Blog Post

Crowdsourcing takes center stage at TEDxOilSpill Event

By Ford Cochran

If there's a theme to the morning's presentations at today's TEDxOilSpill event beyond the dire consequences of leaking oil, it's this: Much of the best hope for addressing problems created by the BP Deepwater Horizon well rupture and the world's larger dependence on fossil fuels lies in large numbers of people collaborating through crowdsource tools such as social media websites, community-built GIS map layers, and citizen reporter networks.

The smartphone may not be mightier than the tar, but it can help you figure out where to go if you'd like to help scrub some off a bird or a beach--and maybe speed the process of finding sustainable energy sources as well.

"We believe this is the future of disaster response," said software developer Sean Soper--"Crowdsource it with a smartphone, upload it, and share it so folks can act on it."

Soper was demonstrating Oil Reporter, a free mobile application developed for Crisis Commons that enables people to "help with the recovery effort by using real-time check-ins to report what they're seeing on the ground.
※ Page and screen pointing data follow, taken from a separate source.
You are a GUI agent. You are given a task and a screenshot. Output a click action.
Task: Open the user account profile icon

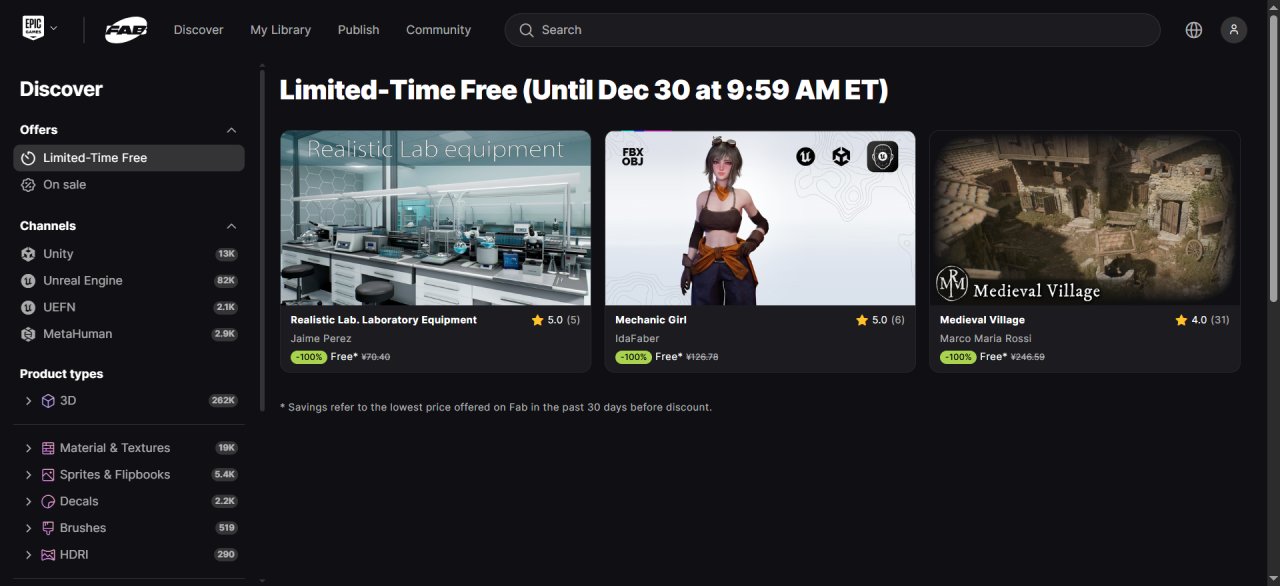[1234, 30]
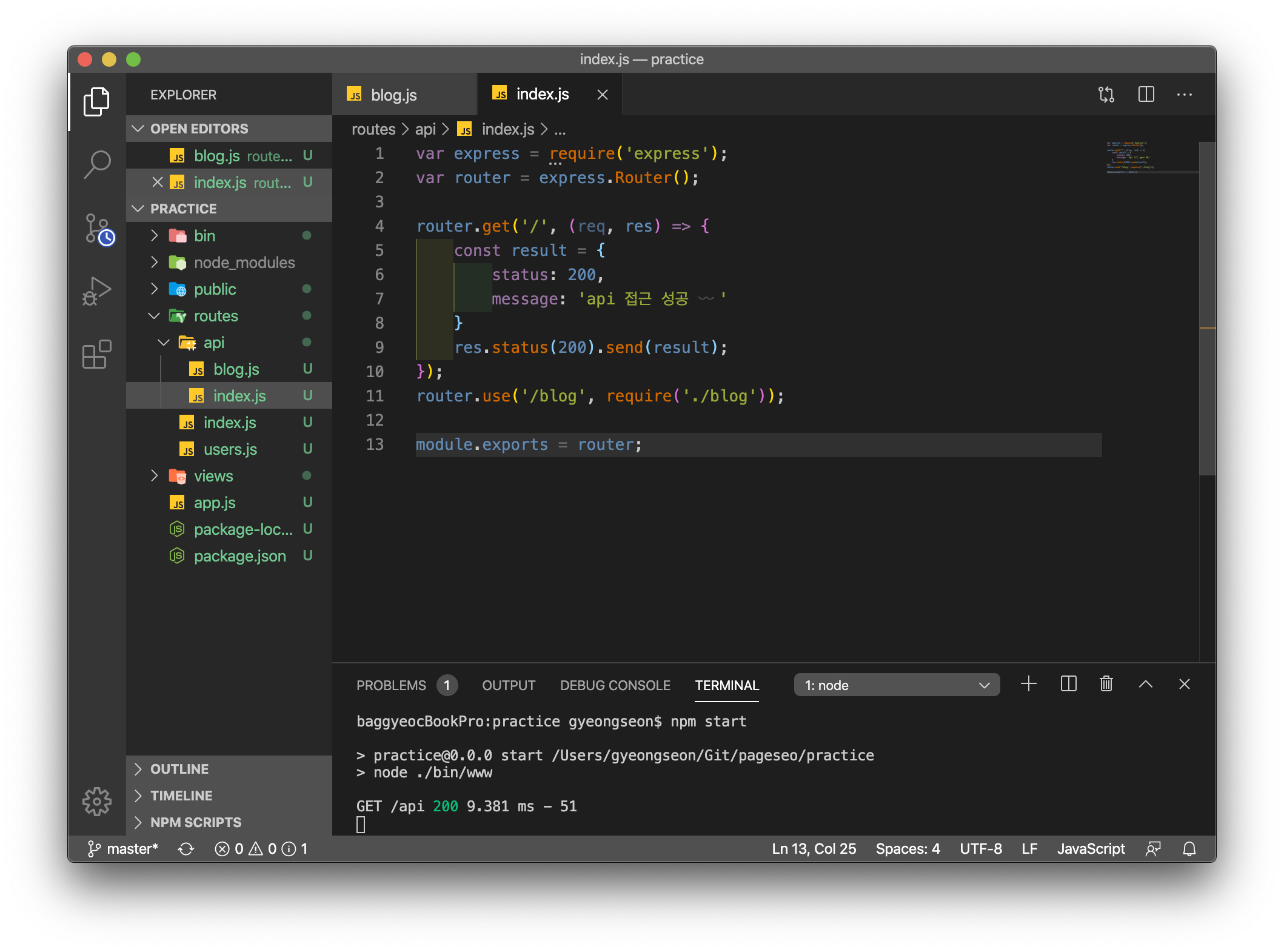This screenshot has width=1284, height=952.
Task: Switch to the blog.js editor tab
Action: tap(393, 95)
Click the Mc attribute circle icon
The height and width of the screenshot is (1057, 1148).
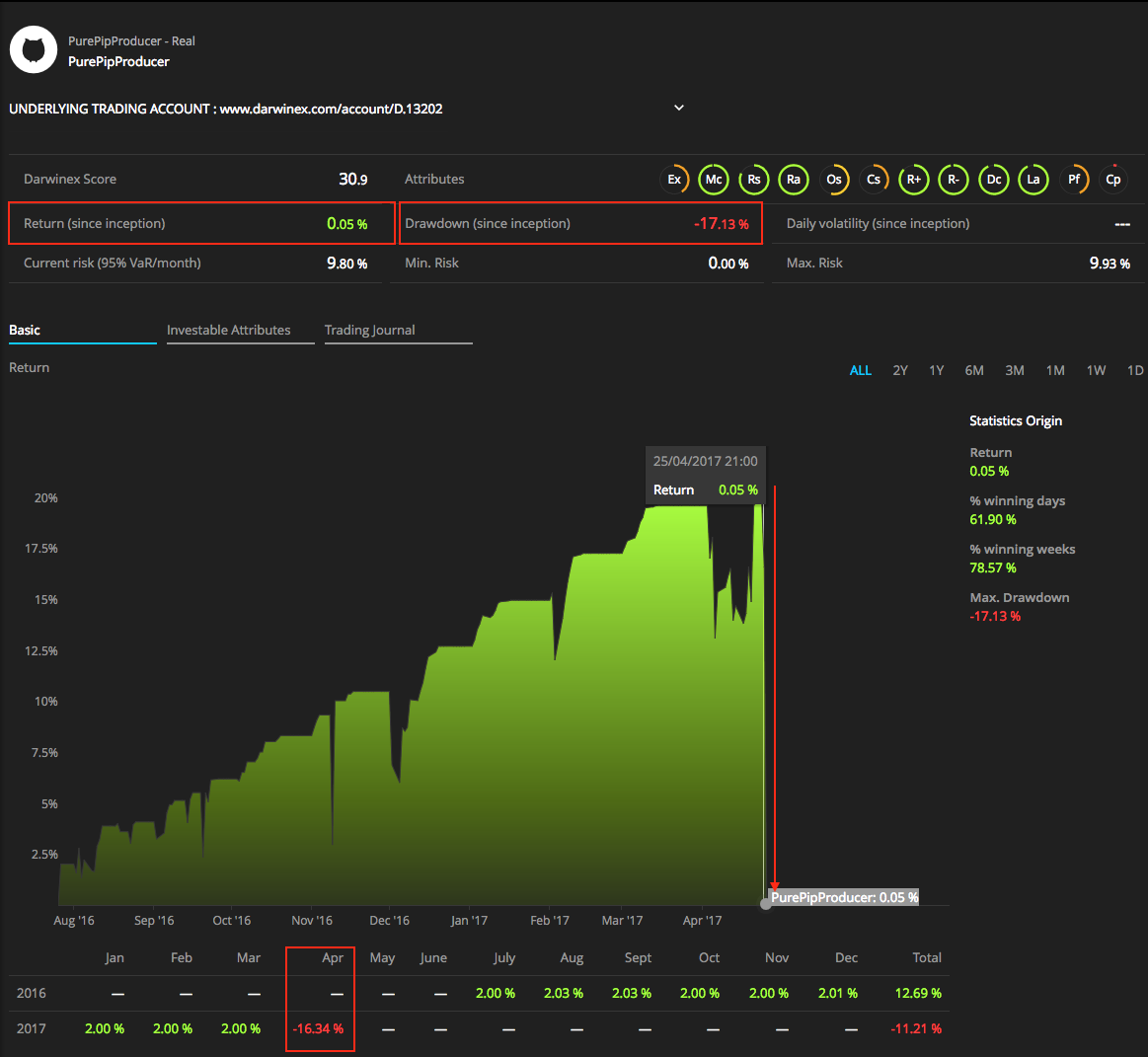tap(714, 180)
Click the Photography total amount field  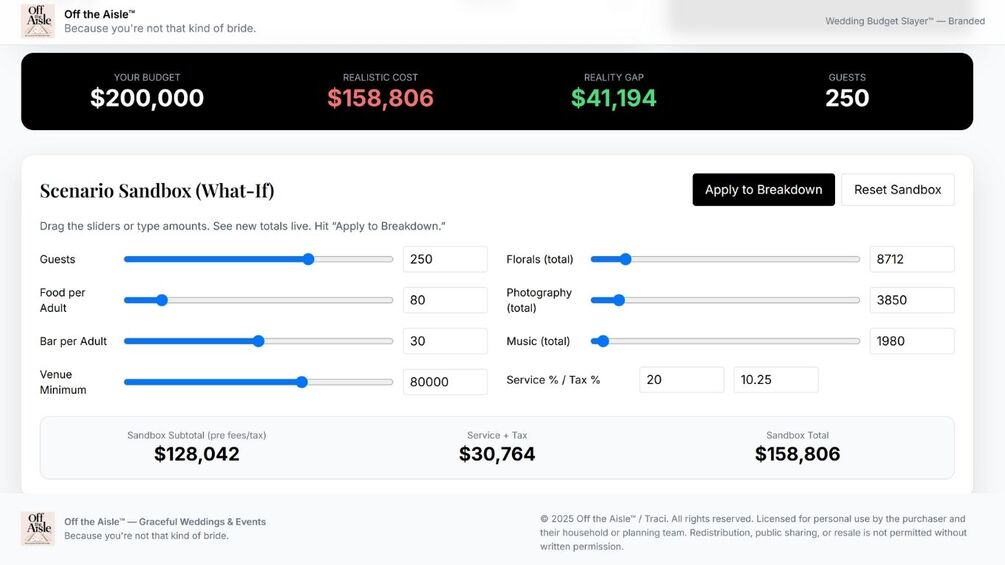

Users can upload photos, reporting oil sighting, harmed wildlife sightings and much more."

The TedXOilSpill event comes at the end of the week-long TEDxOilSpill Expedition. A team of photographers and videographers traveled to the site of the ongoing oil leak in the Gulf of Mexico and to some of the Louisiana and Alabama cities, towns, marshes, and beaches most affected by the leaking well.